Par ailleurs, nous nous interrogeons sur une modification législative, relative à la répartition des sièges entre les catégories de personnel dans les collèges électoraux et à la perte ou la reconnaissance de la qualité d'établissement distinct. Il semblerait qu'une décision administrative ne soit plus nécessaire en l'absence d'organisation syndicale dans l'entreprise. Or on ne peut laisser l'employeur décider unilatéralement dans des matières aussi importantes que la représentativité ou les mandats électoraux. C'est à l'autorité administrative de décider de la répartition des sièges, de façon que cela n'affecte ni les mandats ni le nombre de représentants des organisations syndicales. Nous remarquons que ces points n'ont jamais été abordés par le Haut conseil et donc qu'aucun consensus n'a pu être dégagé en la matière. En conséquence, il convient de lever toute ambiguïté en indiquant de nouveau clairement, dans chacune des dispositions concernées, que « ces éléments résultent d'une décision administrative ou d'un accord entre organisations syndicales ».

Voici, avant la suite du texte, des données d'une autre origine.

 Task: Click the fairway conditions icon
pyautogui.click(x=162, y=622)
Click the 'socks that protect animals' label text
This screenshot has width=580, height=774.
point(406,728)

Sur la partie traitant du délégué syndical, nous nous contenterons de rappeler que le texte ne répond pas à la recommandation de l'Organisation internationale du travail (OIT).

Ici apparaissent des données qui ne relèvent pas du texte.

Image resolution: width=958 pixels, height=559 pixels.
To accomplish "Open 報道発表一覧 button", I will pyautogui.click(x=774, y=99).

Je passerai très vite sur la transparence des comptes des comités d'entreprise. Le texte, sur lequel toutes les organisations syndicales et patronales ont travaillé, a fait consensus et nous y sommes favorables. Nous nous arrêterons toutefois sur la commission des marchés, dont les membres sont désignés par le comité d'entreprise parmi ses membres titulaires. Compte tenu de la charge importante qui incombe aux élus du comité d'entreprise, nous suggérons que leurs suppléants puissent également faire partie de cette commission. Nous pensons, en outre, que le temps passé en réunion à la commission des marchés doit être assimilé au temps de travail et rémunéré comme tel.

Je terminerai sur les nouvelles modalités de désignation des conseillers prud'homaux, lesquels ont pour nous une importance capitale. Nous ne comprenons pas la méthode retenue, qui consiste à légiférer par ordonnance. La désignation n'est pas une démarche démocratiquement acceptable et nous nous interrogeons sur l'utilisation des votes des salariés dans les entreprises. Nous sommes d'autant moins favorables à cette disposition qu'est prévue la mise en place d'un groupe de travail sur lequel nous n'avons pas d'éléments. À ce stade, nous ne saurions donc nous prononcer.